Indiana University has a great repository of Ernie Pyle’s wartime stories – click here to see them

In addition to soldiers, I would add, casualties of war include the child with no parent, the home with an empty room, the people with nowhere to live and nobody willing who is able to help them. Families might live in separation as a consequence of war. Civilians can be caught or placed into the path of chilling technology and lethal weaponry. People left alive find themselves rudely displaced and nakedly vulnerable. We have seen pride and duty elapse into jingoism, internment, and genocide. War is fought and casualties suffer in many different ways.

Our historical record is clear for its brutality and the dispensing of lives, and any disdain for the politics that incite war might well be justified. We have so much to answer for. Yet flatly shaming war as foolhardy or inhumane is simplistic. By the same turn, dismissing observances of war as banal or romanticised might overlook the personal roots that inspired them. How do we reconcile this? Pyle is clear: despite its cruelty, war is sometimes necessary.

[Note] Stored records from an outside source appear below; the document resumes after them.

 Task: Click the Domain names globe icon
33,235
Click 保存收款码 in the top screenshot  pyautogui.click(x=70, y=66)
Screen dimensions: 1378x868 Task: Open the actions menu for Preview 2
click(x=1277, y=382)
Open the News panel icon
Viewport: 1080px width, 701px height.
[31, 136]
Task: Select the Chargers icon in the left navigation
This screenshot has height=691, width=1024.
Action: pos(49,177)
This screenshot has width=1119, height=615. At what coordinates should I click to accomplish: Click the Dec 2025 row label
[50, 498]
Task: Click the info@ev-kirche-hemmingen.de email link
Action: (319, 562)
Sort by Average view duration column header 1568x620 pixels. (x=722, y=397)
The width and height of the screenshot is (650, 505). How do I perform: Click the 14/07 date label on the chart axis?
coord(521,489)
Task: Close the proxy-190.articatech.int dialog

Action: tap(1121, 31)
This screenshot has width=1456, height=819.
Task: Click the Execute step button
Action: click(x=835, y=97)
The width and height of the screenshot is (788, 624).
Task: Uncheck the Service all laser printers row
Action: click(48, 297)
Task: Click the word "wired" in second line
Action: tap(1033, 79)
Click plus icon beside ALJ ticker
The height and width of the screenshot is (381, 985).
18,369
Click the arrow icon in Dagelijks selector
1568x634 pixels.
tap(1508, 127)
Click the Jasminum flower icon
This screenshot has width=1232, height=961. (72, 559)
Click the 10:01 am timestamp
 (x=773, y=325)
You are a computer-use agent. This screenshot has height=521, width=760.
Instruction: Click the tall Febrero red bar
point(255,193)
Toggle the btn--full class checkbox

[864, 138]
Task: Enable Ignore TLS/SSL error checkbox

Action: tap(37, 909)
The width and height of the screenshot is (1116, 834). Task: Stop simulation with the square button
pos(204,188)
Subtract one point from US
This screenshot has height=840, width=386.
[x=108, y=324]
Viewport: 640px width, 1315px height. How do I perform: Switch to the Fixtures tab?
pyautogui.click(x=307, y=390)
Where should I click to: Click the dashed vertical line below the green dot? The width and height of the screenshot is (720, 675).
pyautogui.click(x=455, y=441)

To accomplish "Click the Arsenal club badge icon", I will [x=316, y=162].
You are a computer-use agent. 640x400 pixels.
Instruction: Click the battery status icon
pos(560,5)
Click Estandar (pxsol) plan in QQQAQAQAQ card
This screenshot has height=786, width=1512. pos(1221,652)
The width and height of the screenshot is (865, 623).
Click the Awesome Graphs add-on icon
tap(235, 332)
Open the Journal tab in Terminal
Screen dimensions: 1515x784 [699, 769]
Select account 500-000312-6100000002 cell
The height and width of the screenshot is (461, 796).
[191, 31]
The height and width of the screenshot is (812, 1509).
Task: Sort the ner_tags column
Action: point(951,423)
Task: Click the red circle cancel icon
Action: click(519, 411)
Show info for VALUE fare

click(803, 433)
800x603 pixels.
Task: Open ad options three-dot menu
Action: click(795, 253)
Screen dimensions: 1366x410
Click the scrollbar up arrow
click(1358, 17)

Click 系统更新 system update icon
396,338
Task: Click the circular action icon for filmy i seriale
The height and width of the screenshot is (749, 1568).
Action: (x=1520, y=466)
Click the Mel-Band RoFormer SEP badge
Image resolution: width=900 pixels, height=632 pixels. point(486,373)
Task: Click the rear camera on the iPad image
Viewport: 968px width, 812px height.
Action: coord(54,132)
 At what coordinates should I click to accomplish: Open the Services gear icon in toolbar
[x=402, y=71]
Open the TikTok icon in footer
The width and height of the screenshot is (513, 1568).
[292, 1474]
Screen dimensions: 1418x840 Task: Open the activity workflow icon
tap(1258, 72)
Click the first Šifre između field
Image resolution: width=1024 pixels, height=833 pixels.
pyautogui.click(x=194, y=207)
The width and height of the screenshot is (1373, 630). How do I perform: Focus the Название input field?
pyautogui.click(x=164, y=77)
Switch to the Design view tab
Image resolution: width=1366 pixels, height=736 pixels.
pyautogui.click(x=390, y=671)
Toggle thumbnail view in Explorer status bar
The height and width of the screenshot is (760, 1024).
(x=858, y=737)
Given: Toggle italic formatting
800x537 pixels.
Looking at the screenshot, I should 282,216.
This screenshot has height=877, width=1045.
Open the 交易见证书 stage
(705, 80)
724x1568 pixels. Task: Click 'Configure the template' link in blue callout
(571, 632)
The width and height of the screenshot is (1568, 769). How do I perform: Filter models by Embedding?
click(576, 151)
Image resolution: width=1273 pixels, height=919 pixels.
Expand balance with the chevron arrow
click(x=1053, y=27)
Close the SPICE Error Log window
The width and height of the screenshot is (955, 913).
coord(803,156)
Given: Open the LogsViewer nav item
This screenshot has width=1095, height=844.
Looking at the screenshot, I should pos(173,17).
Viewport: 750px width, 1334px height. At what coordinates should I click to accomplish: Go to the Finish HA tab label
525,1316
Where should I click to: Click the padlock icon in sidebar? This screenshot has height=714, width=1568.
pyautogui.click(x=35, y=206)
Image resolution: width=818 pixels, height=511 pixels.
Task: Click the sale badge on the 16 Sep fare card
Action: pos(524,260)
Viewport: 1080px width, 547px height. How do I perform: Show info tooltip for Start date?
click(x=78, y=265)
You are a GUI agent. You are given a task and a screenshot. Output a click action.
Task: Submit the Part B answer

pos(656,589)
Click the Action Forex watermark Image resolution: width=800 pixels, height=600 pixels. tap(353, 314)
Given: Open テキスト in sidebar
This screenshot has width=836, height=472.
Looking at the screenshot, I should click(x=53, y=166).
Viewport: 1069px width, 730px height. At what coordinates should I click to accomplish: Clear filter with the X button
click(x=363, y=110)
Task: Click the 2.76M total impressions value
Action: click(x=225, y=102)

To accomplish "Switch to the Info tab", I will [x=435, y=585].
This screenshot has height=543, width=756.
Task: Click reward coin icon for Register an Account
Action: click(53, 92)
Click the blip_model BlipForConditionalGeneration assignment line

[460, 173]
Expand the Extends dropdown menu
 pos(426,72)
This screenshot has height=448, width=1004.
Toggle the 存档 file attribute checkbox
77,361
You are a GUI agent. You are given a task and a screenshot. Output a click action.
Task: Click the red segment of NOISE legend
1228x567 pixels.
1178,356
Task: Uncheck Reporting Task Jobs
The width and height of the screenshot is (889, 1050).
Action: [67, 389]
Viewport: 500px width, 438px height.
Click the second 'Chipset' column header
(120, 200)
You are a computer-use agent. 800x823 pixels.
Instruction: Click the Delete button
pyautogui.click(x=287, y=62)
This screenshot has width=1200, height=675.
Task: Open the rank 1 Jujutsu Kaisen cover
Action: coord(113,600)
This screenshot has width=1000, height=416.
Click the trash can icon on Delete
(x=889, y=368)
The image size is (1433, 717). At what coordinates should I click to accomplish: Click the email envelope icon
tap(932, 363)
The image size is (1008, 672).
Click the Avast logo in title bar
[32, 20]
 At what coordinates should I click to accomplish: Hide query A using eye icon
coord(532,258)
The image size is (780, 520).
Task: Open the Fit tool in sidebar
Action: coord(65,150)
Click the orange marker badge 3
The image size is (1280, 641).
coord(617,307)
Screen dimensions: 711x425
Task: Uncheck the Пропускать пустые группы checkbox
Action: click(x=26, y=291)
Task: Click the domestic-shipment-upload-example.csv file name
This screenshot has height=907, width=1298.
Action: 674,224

And when it is unnecessary? Well, we have the liberty to have our say. But no matter our opinions or our politics, to live “in the joyousness of high spirits it is so easy for us to forget the dead.” Is this the imposthume of wealth and peace or the world of rights and freedoms? I can’t cover it all, or know every angle. For people like me, removed from war, what compels us into political debate differently than those facing imminent threat?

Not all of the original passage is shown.